How to complete this task: Wherever "will" occurs in the entries, copy the line that holds it.

=-=-=-=-=

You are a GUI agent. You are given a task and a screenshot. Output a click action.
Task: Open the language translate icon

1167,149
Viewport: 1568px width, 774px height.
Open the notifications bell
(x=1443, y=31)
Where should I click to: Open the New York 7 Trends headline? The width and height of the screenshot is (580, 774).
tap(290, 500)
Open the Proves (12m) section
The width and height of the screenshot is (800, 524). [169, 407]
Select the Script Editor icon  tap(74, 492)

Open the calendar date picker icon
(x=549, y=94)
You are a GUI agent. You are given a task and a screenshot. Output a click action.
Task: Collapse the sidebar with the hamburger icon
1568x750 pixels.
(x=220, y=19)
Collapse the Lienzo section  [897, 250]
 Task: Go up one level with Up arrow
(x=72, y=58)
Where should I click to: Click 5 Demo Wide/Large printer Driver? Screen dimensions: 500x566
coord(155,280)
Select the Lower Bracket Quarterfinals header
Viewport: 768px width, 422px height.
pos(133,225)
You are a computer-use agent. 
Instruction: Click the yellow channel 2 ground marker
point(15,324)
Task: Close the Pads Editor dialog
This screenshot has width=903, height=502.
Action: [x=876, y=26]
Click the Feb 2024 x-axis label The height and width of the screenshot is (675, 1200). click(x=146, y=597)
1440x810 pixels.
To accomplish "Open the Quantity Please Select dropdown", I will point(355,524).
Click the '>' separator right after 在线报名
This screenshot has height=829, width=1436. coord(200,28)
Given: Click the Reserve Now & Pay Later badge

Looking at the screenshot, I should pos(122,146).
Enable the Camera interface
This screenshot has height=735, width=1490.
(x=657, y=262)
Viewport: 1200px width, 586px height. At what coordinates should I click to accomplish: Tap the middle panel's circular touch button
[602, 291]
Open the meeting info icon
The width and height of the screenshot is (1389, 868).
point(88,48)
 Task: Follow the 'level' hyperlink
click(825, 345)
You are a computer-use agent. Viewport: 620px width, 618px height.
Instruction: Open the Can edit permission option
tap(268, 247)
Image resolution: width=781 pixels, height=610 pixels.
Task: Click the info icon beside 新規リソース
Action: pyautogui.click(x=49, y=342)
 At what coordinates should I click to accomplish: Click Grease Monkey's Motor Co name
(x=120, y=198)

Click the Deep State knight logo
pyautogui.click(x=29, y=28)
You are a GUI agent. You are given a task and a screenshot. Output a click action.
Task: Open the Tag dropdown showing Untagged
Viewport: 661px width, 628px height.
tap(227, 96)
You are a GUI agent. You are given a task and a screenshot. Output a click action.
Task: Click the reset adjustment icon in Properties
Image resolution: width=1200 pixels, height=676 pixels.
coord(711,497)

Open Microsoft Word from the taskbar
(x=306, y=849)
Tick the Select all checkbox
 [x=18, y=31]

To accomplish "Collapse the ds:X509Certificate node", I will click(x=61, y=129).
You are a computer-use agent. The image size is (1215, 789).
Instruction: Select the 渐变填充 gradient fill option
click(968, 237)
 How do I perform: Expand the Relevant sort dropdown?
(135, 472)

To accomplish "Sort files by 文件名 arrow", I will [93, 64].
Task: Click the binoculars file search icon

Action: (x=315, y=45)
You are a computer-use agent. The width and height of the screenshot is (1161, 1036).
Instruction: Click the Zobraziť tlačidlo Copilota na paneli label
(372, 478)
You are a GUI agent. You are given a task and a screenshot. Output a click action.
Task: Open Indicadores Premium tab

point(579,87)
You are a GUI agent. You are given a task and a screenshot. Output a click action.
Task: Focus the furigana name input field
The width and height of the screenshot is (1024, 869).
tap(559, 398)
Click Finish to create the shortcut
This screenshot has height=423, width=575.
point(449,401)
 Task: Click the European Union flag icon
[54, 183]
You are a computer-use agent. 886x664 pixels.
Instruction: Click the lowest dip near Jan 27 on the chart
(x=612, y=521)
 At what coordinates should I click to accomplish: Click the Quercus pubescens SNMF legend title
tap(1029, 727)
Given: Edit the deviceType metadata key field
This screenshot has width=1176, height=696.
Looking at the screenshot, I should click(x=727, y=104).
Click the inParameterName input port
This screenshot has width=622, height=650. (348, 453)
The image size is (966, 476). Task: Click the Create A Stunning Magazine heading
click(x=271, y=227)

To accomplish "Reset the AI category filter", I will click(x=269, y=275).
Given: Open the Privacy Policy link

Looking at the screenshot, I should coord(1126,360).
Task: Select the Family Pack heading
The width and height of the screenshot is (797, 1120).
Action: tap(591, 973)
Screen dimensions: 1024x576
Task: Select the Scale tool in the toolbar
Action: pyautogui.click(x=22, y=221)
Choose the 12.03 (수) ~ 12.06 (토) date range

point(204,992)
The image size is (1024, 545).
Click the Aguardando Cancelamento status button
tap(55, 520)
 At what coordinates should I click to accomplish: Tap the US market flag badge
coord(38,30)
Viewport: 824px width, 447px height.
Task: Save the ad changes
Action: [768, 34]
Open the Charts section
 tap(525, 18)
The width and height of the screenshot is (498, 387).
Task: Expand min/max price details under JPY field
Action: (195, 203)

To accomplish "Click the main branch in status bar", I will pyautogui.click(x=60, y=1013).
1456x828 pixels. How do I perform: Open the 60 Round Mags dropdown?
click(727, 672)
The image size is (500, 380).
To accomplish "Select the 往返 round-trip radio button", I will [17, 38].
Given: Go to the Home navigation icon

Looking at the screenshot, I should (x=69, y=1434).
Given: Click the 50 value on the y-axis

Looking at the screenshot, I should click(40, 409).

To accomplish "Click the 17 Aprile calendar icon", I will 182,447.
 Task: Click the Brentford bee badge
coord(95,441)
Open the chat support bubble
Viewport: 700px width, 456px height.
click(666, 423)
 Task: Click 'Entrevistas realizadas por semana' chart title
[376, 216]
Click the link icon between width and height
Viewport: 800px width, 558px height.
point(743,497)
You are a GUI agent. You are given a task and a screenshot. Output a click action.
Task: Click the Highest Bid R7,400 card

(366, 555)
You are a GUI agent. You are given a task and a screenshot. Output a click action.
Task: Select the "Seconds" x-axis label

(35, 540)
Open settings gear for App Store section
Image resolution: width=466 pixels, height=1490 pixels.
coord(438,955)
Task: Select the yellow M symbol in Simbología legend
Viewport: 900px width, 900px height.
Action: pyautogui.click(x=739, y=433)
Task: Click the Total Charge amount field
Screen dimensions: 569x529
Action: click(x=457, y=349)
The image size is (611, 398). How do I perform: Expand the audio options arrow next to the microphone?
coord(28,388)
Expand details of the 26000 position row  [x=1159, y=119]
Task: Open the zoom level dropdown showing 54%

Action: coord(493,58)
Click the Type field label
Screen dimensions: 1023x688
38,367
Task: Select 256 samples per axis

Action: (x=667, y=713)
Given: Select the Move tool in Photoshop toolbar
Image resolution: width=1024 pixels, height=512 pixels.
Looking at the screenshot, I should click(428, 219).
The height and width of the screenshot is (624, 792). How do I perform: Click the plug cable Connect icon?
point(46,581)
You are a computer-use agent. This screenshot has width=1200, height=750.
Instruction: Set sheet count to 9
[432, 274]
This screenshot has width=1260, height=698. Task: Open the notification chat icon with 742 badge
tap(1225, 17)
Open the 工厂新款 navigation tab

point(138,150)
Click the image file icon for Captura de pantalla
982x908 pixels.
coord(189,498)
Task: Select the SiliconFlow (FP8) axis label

=-=-=-=-=

Output:
To accomplish "Open the Quantity Please Select dropdown", I will point(355,524).
To accomplish "Collapse the ds:X509Certificate node", I will click(x=61, y=129).
To accomplish "Sort files by 文件名 arrow", I will [93, 64].
To accomplish "Reset the AI category filter", I will click(x=269, y=275).
To accomplish "Click the main branch in status bar", I will pyautogui.click(x=60, y=1013).
To accomplish "Select the 往返 round-trip radio button", I will [17, 38].
To accomplish "Click the 17 Aprile calendar icon", I will 182,447.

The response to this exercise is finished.